CloudFormation and Terraform are great tools in their own right, but this experience did leave me wondering whether there might be a better way to approach this problem.
Enter Pulumi
Recently, I had the opportunity to work with Pulumi, an open-source, Turing-complete infrastructure-as-code framework. I first learned about Pulumi from this Hacker News post. Instead of using a datafile like a JSON or YAML file with optional DSL extensions, you use a real language, like TypeScript or Python or Golang, and import Pulumi and any third-party SDKs in order to describe your infrastructure stack. This source code then gets flushed to the remote Pulumi server, which orchestrates resource management on your behalf through HTTP. I was both skeptical of and intrigued by Pulumi, and some points stuck out.
The first thing I noticed was how many dependencies Pulumi had underneath. Many libraries of the software development kit, such as `@pulumi/aws`, just call Terraform underneath the hood using a bridge layer, so I thought the tool would only be as useful as the tools it depended on. This hasn’t turned out to be a significant issue since the open-source nature of the tool means that you can effectively add your own support for features that don’t exist. This contrasts with AWS CloudFormation, which is proprietary and actually takes a few months to catch up with new AWS features.
The second thing that raised my eyebrows at Pulumi was its pricing. AWS CloudFormation is free, as indicated on its pricing page. So is Terraform, for up to five users. Pulumi is free for one project stack and one user, and then rapidly increases in cost for any meaningful org-based workflow. I’m still a little taken aback from sticker shock, but I think for larger engineering organizations, this cost is quite trivial when compared to, say, hiring another DevOps engineer. Pulumi also offers professional services in converting from Terraform to Pulumi, if that might help.

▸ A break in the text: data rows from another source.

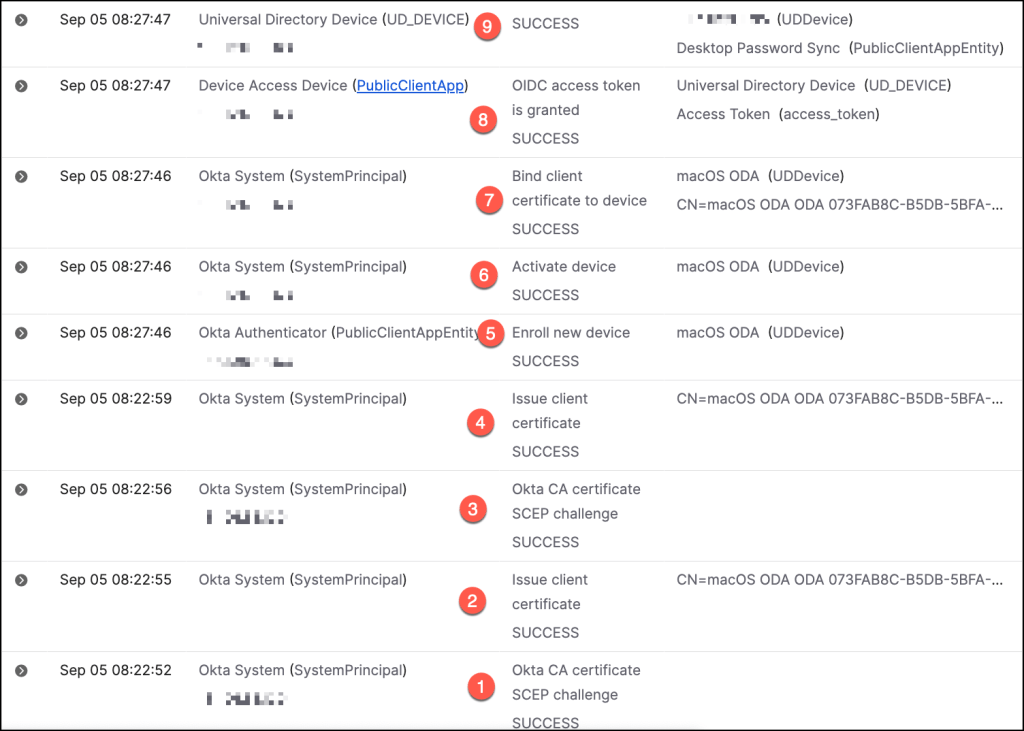This screenshot has height=731, width=1024.
Task: Click red step marker number 3
Action: tap(472, 510)
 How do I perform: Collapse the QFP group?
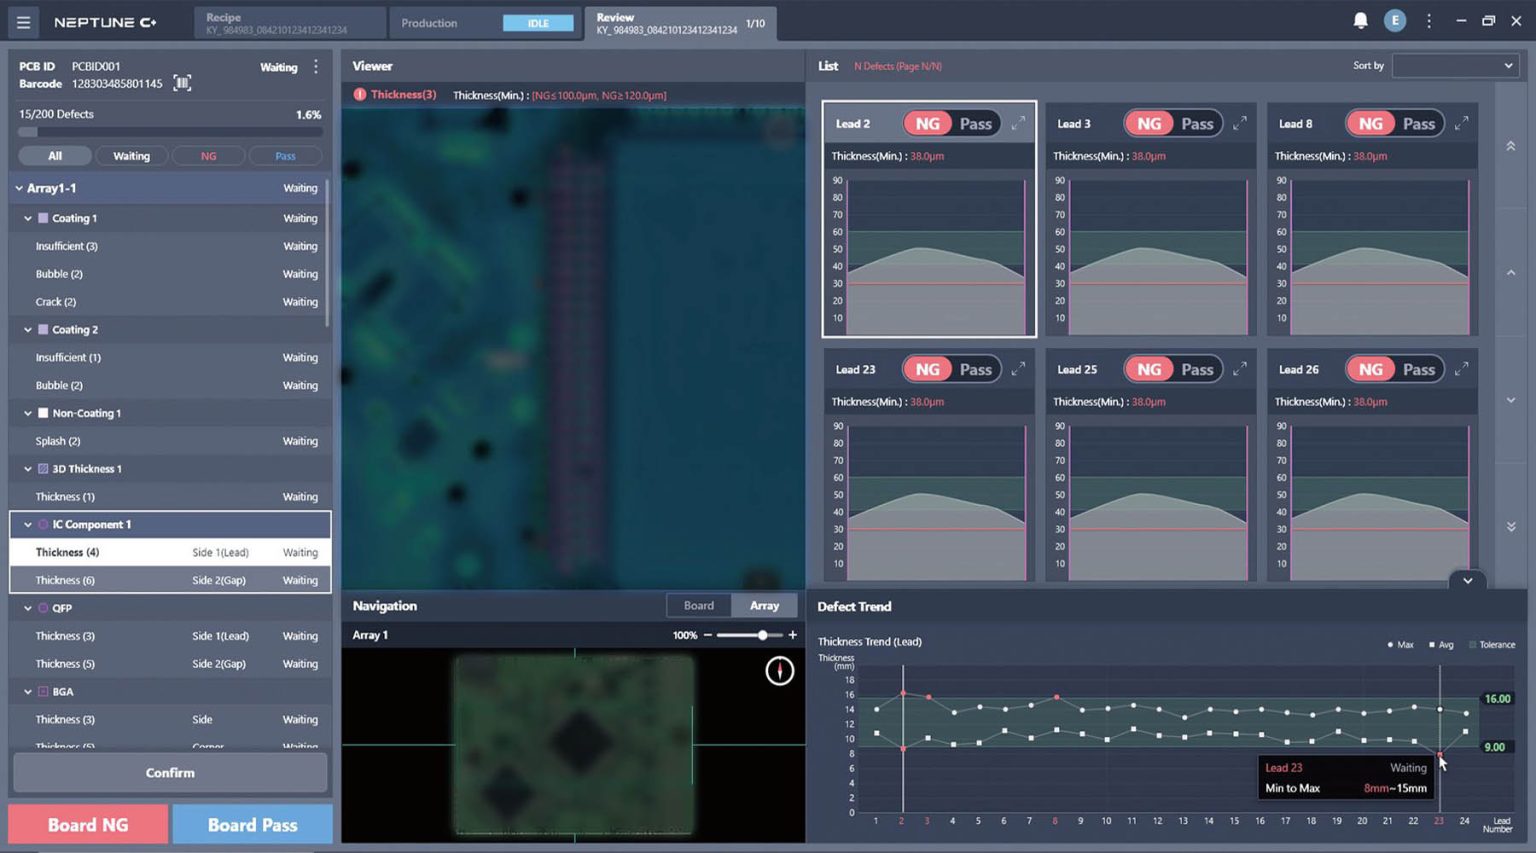pos(28,608)
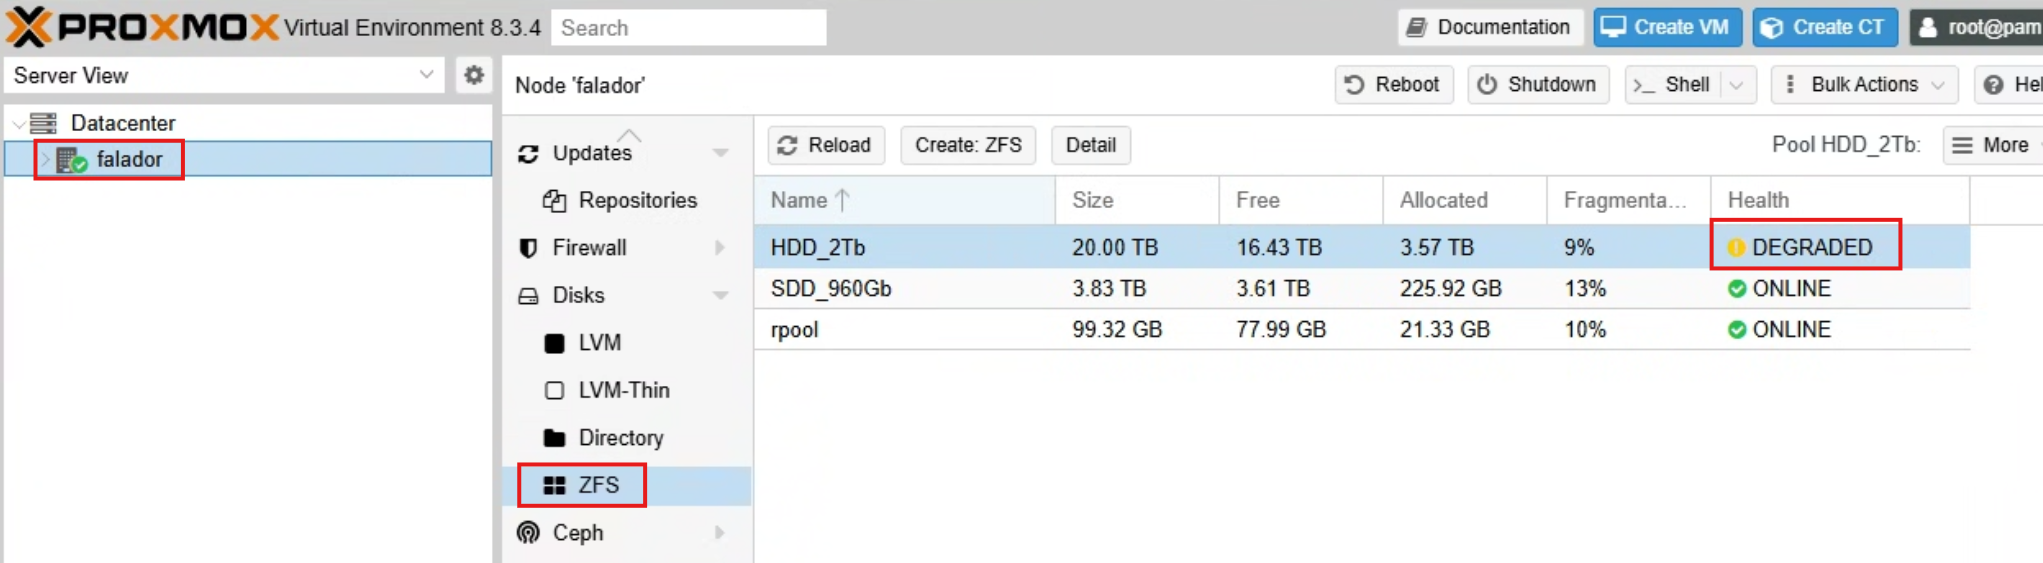Collapse the Disks section arrow
The image size is (2043, 563).
[x=720, y=295]
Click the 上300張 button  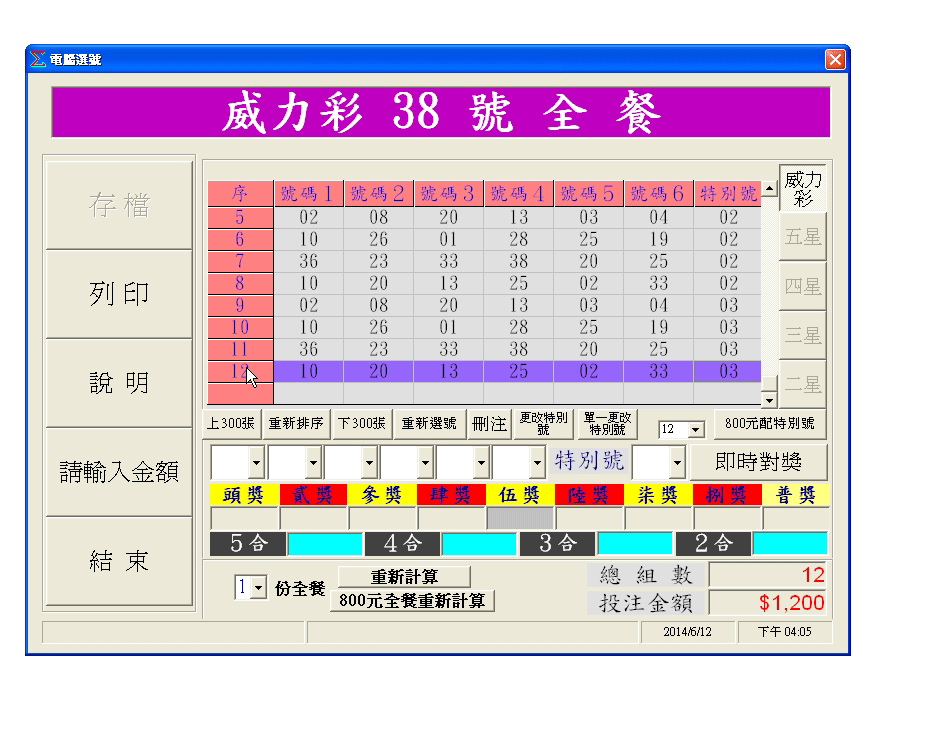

Lastly, I wondered what customer support looked like for Pulumi, since at least for AWS CloudFormation, it comes integrated with AWS customer support. As an AWS platform, I had figured CloudFormation had first dibs on learning what new products AWS was shipping. When I was working with Pulumi, this wasn’t a huge issue. No matter how spotty the official documentation might be, between Google, Stack Overflow, community Slack, and GitHub Issues, support for a general Pulumi question should be published and searchable.
I think Pulumi’s architecture addresses the issues I had mentioned before way better than CloudFormation possibly can. With a programming language, you can code yourself higher-order primitives to address most problems. For instance, secrets management in Pulumi comes out of the box, and can also leverage any given provider’s secrets management service (Hashicorp Vault, AWS KMS, etc). Pulumi also describes different patterns in stack construction, from monolithic to micro-stacks; it even supports guides for best practices such as Pulumi Crosswalk, which may lend itself well to creating template and reference architectures for solution architects.
I probably would have more to say about Pulumi once I’ve used it for a while, but suffice it to say that it’s a promising new technology that I’ll be keeping an eye on.